* PROVIDED ENTRIES
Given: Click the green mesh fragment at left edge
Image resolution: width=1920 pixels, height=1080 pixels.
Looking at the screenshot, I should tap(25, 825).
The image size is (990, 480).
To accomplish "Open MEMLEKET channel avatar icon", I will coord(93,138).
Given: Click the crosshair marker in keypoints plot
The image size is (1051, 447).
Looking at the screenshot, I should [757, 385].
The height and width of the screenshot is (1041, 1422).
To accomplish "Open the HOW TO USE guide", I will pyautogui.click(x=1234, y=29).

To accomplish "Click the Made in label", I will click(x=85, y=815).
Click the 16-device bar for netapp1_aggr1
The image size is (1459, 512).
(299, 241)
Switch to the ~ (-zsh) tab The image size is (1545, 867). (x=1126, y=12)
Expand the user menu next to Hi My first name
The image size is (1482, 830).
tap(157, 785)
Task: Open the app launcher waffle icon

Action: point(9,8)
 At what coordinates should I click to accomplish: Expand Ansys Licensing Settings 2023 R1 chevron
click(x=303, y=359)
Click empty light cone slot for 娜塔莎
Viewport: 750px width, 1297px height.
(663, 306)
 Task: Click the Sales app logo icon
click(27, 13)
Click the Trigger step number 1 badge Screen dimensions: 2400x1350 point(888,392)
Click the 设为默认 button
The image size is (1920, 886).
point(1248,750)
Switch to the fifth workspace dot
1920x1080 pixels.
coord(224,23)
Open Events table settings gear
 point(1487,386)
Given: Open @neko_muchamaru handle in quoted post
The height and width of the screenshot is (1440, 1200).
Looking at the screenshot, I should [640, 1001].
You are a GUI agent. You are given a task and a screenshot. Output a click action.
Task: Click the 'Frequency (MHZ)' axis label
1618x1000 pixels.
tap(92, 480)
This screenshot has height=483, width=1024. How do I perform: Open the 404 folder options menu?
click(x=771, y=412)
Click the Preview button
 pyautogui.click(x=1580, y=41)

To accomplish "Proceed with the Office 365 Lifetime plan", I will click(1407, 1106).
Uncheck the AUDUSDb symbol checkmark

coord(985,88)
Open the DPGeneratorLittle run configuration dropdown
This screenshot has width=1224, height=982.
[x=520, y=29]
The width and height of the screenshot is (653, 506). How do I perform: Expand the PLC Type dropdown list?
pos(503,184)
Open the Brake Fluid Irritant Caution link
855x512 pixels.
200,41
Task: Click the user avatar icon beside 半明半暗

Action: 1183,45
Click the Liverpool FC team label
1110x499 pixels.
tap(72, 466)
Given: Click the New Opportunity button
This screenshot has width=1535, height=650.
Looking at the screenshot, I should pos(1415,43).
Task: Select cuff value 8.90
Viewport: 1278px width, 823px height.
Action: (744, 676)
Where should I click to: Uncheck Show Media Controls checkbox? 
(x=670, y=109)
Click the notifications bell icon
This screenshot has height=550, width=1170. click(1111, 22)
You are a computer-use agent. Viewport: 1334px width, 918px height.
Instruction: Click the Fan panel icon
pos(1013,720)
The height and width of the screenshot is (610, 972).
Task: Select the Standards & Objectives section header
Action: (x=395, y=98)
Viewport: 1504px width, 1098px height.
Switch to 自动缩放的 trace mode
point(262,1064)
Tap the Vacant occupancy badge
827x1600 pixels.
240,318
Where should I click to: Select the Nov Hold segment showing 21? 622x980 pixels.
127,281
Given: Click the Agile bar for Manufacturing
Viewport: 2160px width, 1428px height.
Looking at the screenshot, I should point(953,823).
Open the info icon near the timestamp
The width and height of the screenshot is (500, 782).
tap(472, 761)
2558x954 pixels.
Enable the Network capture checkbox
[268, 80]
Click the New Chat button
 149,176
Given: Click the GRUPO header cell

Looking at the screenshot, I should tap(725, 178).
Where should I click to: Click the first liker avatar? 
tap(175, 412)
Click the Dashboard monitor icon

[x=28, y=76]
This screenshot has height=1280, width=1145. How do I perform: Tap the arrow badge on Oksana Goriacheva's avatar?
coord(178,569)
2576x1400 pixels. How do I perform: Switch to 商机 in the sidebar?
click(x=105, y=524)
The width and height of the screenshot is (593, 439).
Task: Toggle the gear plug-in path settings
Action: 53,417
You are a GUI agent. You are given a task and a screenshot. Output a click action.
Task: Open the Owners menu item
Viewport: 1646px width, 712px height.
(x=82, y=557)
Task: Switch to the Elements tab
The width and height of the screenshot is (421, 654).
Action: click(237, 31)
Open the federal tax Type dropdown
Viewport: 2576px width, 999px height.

* EXERCISE DETAILS
Return all of the items above, line for line, with no changes.

* FINISHED TASK
Given: Click the green mesh fragment at left edge
Image resolution: width=1920 pixels, height=1080 pixels.
Looking at the screenshot, I should tap(25, 825).
The image size is (990, 480).
To accomplish "Open MEMLEKET channel avatar icon", I will coord(93,138).
Given: Click the crosshair marker in keypoints plot
The image size is (1051, 447).
Looking at the screenshot, I should [757, 385].
The height and width of the screenshot is (1041, 1422).
To accomplish "Open the HOW TO USE guide", I will pyautogui.click(x=1234, y=29).

To accomplish "Click the Made in label", I will click(x=85, y=815).
Click the 16-device bar for netapp1_aggr1
The image size is (1459, 512).
(299, 241)
Switch to the ~ (-zsh) tab The image size is (1545, 867). (x=1126, y=12)
Expand the user menu next to Hi My first name
The image size is (1482, 830).
tap(157, 785)
Task: Open the app launcher waffle icon

Action: point(9,8)
 At what coordinates should I click to accomplish: Expand Ansys Licensing Settings 2023 R1 chevron
click(x=303, y=359)
Click empty light cone slot for 娜塔莎
Viewport: 750px width, 1297px height.
(663, 306)
 Task: Click the Sales app logo icon
click(27, 13)
Click the Trigger step number 1 badge Screen dimensions: 2400x1350 point(888,392)
Click the 设为默认 button
The image size is (1920, 886).
point(1248,750)
Switch to the fifth workspace dot
1920x1080 pixels.
coord(224,23)
Open Events table settings gear
 point(1487,386)
Given: Open @neko_muchamaru handle in quoted post
The height and width of the screenshot is (1440, 1200).
Looking at the screenshot, I should [640, 1001].
You are a GUI agent. You are given a task and a screenshot. Output a click action.
Task: Click the 'Frequency (MHZ)' axis label
1618x1000 pixels.
tap(92, 480)
This screenshot has height=483, width=1024. How do I perform: Open the 404 folder options menu?
click(x=771, y=412)
Click the Preview button
 pyautogui.click(x=1580, y=41)

To accomplish "Proceed with the Office 365 Lifetime plan", I will click(1407, 1106).
Uncheck the AUDUSDb symbol checkmark

coord(985,88)
Open the DPGeneratorLittle run configuration dropdown
This screenshot has width=1224, height=982.
[x=520, y=29]
The width and height of the screenshot is (653, 506). How do I perform: Expand the PLC Type dropdown list?
pos(503,184)
Open the Brake Fluid Irritant Caution link
855x512 pixels.
200,41
Task: Click the user avatar icon beside 半明半暗

Action: 1183,45
Click the Liverpool FC team label
1110x499 pixels.
tap(72, 466)
Given: Click the New Opportunity button
This screenshot has width=1535, height=650.
Looking at the screenshot, I should pos(1415,43).
Task: Select cuff value 8.90
Viewport: 1278px width, 823px height.
Action: (744, 676)
Where should I click to: Uncheck Show Media Controls checkbox? 
(x=670, y=109)
Click the notifications bell icon
This screenshot has height=550, width=1170. click(1111, 22)
You are a computer-use agent. Viewport: 1334px width, 918px height.
Instruction: Click the Fan panel icon
pos(1013,720)
The height and width of the screenshot is (610, 972).
Task: Select the Standards & Objectives section header
Action: (x=395, y=98)
Viewport: 1504px width, 1098px height.
Switch to 自动缩放的 trace mode
point(262,1064)
Tap the Vacant occupancy badge
827x1600 pixels.
240,318
Where should I click to: Select the Nov Hold segment showing 21? 622x980 pixels.
127,281
Given: Click the Agile bar for Manufacturing
Viewport: 2160px width, 1428px height.
Looking at the screenshot, I should point(953,823).
Open the info icon near the timestamp
The width and height of the screenshot is (500, 782).
tap(472, 761)
2558x954 pixels.
Enable the Network capture checkbox
[268, 80]
Click the New Chat button
 149,176
Given: Click the GRUPO header cell

Looking at the screenshot, I should tap(725, 178).
Where should I click to: Click the first liker avatar? 
tap(175, 412)
Click the Dashboard monitor icon

[x=28, y=76]
This screenshot has height=1280, width=1145. How do I perform: Tap the arrow badge on Oksana Goriacheva's avatar?
coord(178,569)
2576x1400 pixels. How do I perform: Switch to 商机 in the sidebar?
click(x=105, y=524)
The width and height of the screenshot is (593, 439).
Task: Toggle the gear plug-in path settings
Action: 53,417
You are a GUI agent. You are given a task and a screenshot. Output a click action.
Task: Open the Owners menu item
Viewport: 1646px width, 712px height.
(x=82, y=557)
Task: Switch to the Elements tab
The width and height of the screenshot is (421, 654).
Action: click(237, 31)
Open the federal tax Type dropdown
Viewport: 2576px width, 999px height.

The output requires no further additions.